Text provided -
┌──

LASER (Light Amplification by Stimulated Emission of Radiation) is an optical source that emits photons in a coherent beam. Laser light is typically near-monochromatic, i.e., consisting of a single wavelength or colour, and emitted in a narrow beam.
A laser is a device that emits light (electromagnetic radiation) through a process of optical amplification based on the stimulated emission of photons. Many materials have been found to have the required characteristics to form the laser gain medium needed to power a laser, and these have led to the invention of many types of lasers with different characteristics suitable for different applications.
The laser was proposed as a variation of the maser principle in the late 1950s, and the first laser was demonstrated in 1960. Since that time, laser manufacture has become a multi-billion dollar industry, and the laser has found applications in many fields including science, defense/aerospace, medicine, and consumer electronics.
Scientists have for the first time created laser light using living biological material: a single human cell and some jellyfish protein. Scientists have for the first time created laser light using living biological material -a single human cell and some jellyfish protein. Seok- Hyun Yun, an optical physicist at Harvard Medical School and Massachusetts General Hospital in Boston created the living laser with his colleague Malte Gather. This was the first time that biological materials were used to build a laser and generate light from something living.
Building a laser requires two things: a lasing material that amplifies light from an external source (a ‘gain medium’) and an arrangement of mirrors (an ‘optical cavity’), which concentrates and aligns the light waves into a tight beam. Until now, the gain medium has only been made from non-biological substances such as doped crystals, semiconductors or gases, but in this case the researchers used enhanced green fluorescent protein (GFP) – the substance that makes jellyfish bioluminescent, which is used extensively in cell biology to label cells.
The team engineered human embryonic kidney cells to produce GFP, and then placed a single cell between two mirrors to make an optical cavity just 20 micrometers across. When they fed the cell pulses of blue light, it emitted a directional laser beam visible with the naked eye – and the cell was not harmed. The width of the laser beam is tiny and fairly weak in its brightness compared to traditional lasers, but an order of magnitude brighter than natural jellyfish fluorescence, with a beautiful green colour.
Back in 2008, scientists Martin Chalfie, Roger Tsien, and Osamu Shimomura received the Nobel Prize in chemistry for their roles in bringing Green Fluorescent Protein (also known as GFP, the protein responsible for luminosity in the jellyfish A. Victoria) and its diverse applications to the front lines of scientific research.

└──

Apply what you read -
(a) Answer these questions from the text on lasers:
(i) In what year was the first laser demonstrated?
(ii) What type of cells did the team engineer to produce GFP?
(iii) In what year did Martin Chalfie, Roger Tsien, and Osamu Shimomura receive the Nobel Prize in chemistry?
(b) Rewrite the text on lasers from "LASER (Light Amplification" to "for different applications.", changing "photons" to "particles of light".
(c) Which fields does the text on lasers list as ones where the laser has found applications?

Data to examine -
┌──

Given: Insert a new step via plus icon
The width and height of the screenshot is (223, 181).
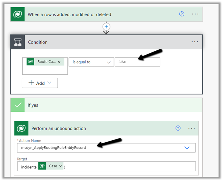Looking at the screenshot, I should click(106, 26).
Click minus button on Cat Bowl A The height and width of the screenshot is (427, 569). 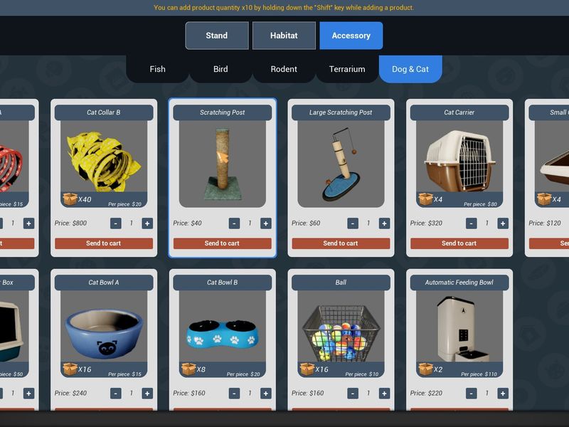click(116, 394)
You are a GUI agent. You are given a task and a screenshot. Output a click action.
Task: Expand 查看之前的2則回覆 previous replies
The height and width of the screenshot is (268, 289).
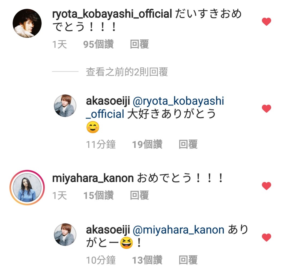click(127, 72)
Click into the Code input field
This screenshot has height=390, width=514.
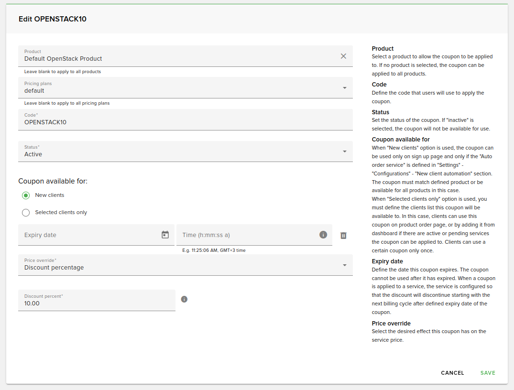(x=185, y=122)
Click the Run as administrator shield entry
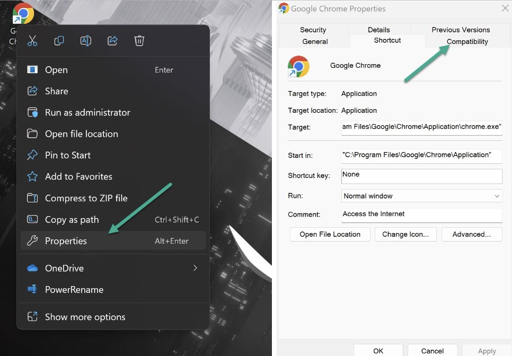Screen dimensions: 512x356 click(x=33, y=112)
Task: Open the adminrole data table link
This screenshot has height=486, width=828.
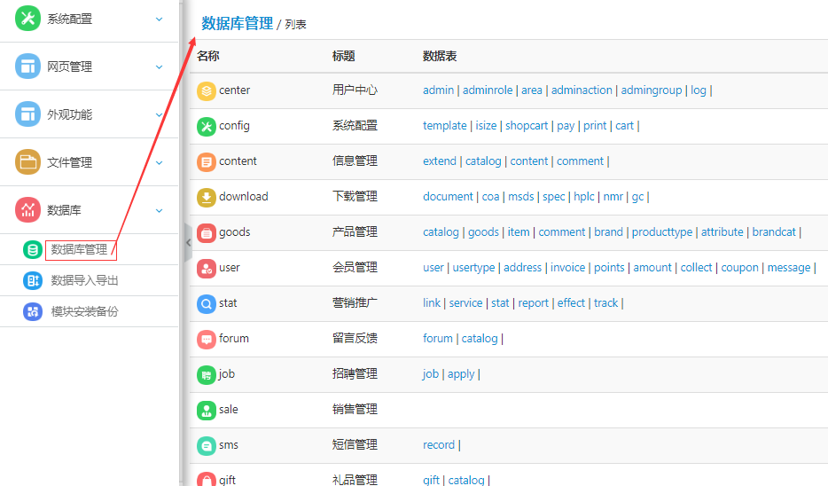Action: (488, 90)
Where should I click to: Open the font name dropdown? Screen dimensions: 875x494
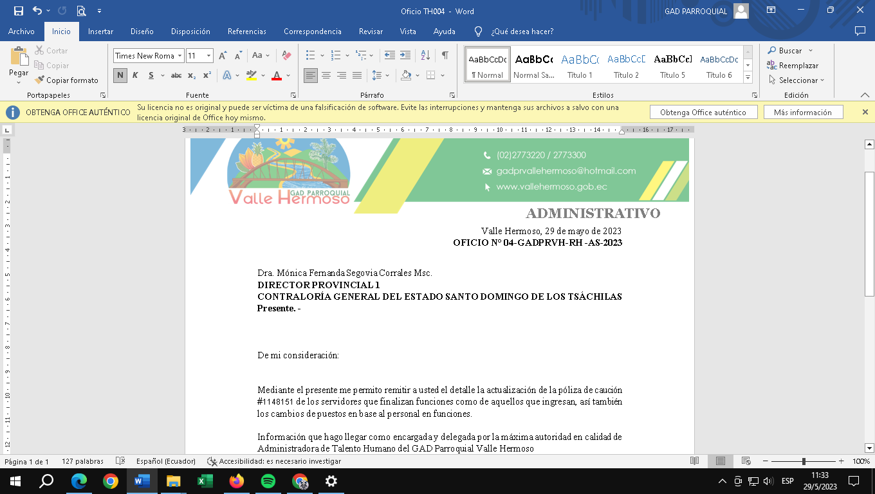tap(180, 56)
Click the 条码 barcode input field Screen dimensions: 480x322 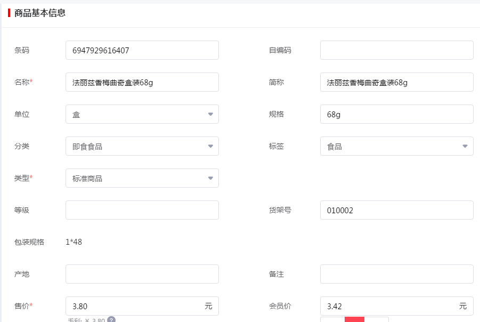[x=142, y=50]
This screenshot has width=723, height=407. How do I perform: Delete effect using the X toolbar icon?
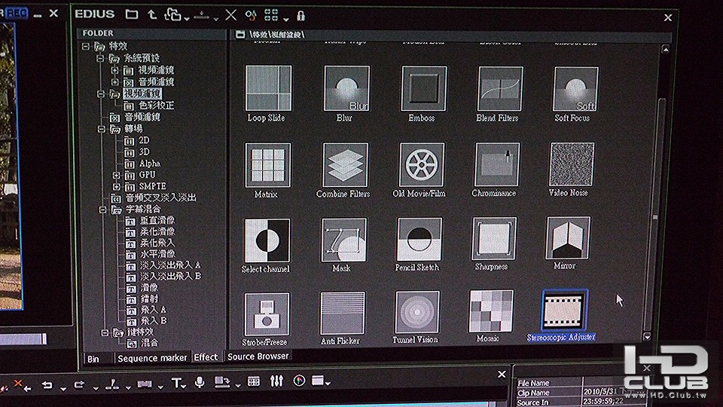(230, 15)
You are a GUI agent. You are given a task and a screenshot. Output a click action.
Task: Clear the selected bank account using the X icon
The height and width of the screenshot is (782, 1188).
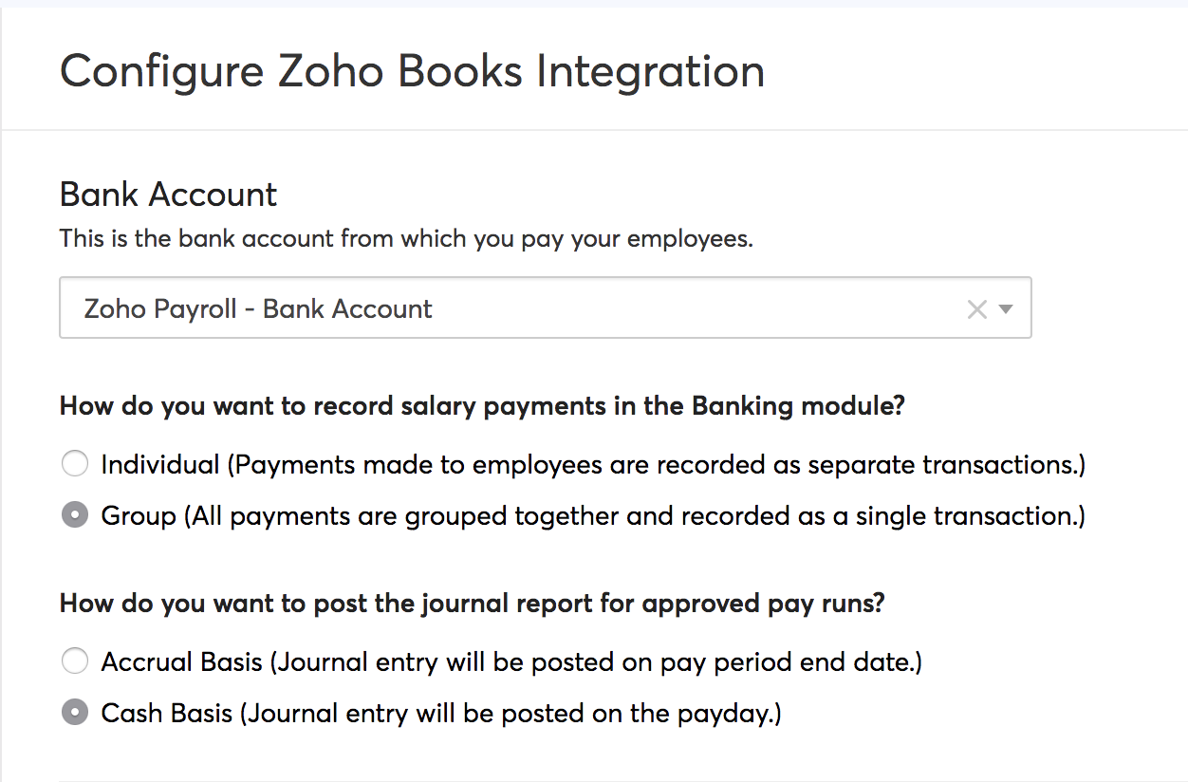click(x=976, y=307)
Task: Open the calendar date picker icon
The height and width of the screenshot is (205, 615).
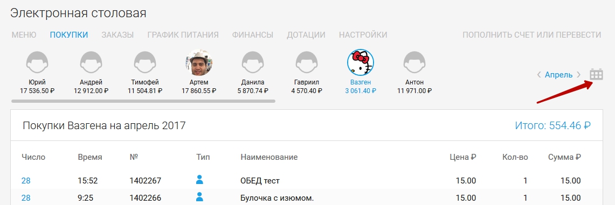Action: [x=596, y=74]
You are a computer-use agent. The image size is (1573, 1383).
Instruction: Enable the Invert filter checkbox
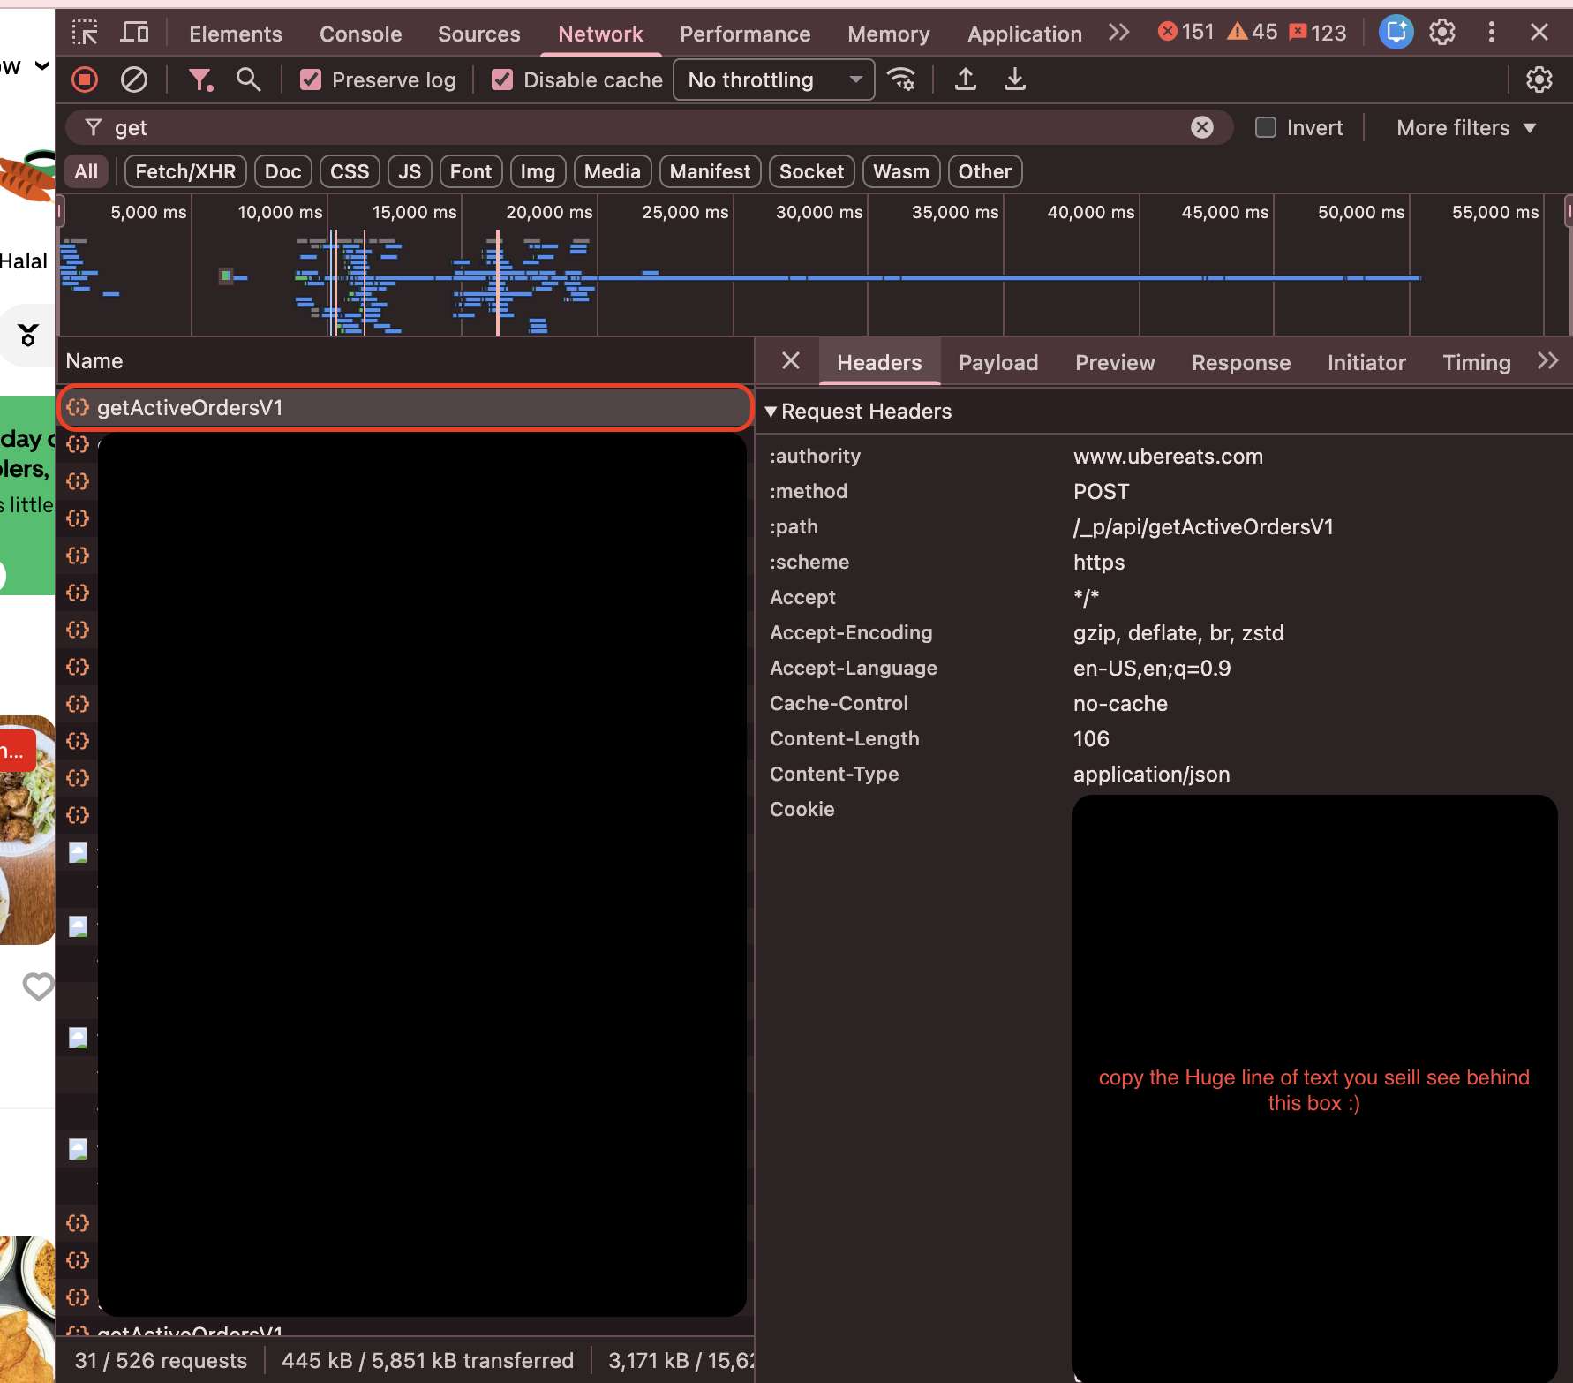click(x=1266, y=128)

└──

Answers to each task -
(a)
(i) 1960
(ii) Human embryonic kidney cells
(iii) 2008

(b)
LASER (Light Amplification by Stimulated Emission of Radiation) is an optical source that emits particles of light in a coherent beam. Laser light is typically near-monochromatic, i.e., consisting of a single wavelength or colour, and emitted in a narrow beam.
A laser is a device that emits light (electromagnetic radiation) through a process of optical amplification based on the stimulated emission of particles of light. Many materials have been found to have the required characteristics to form the laser gain medium needed to power a laser, and these have led to the invention of many types of lasers with different characteristics suitable for different applications.

(c)
- Science
- Defense/aerospace
- Medicine
- Consumer electronics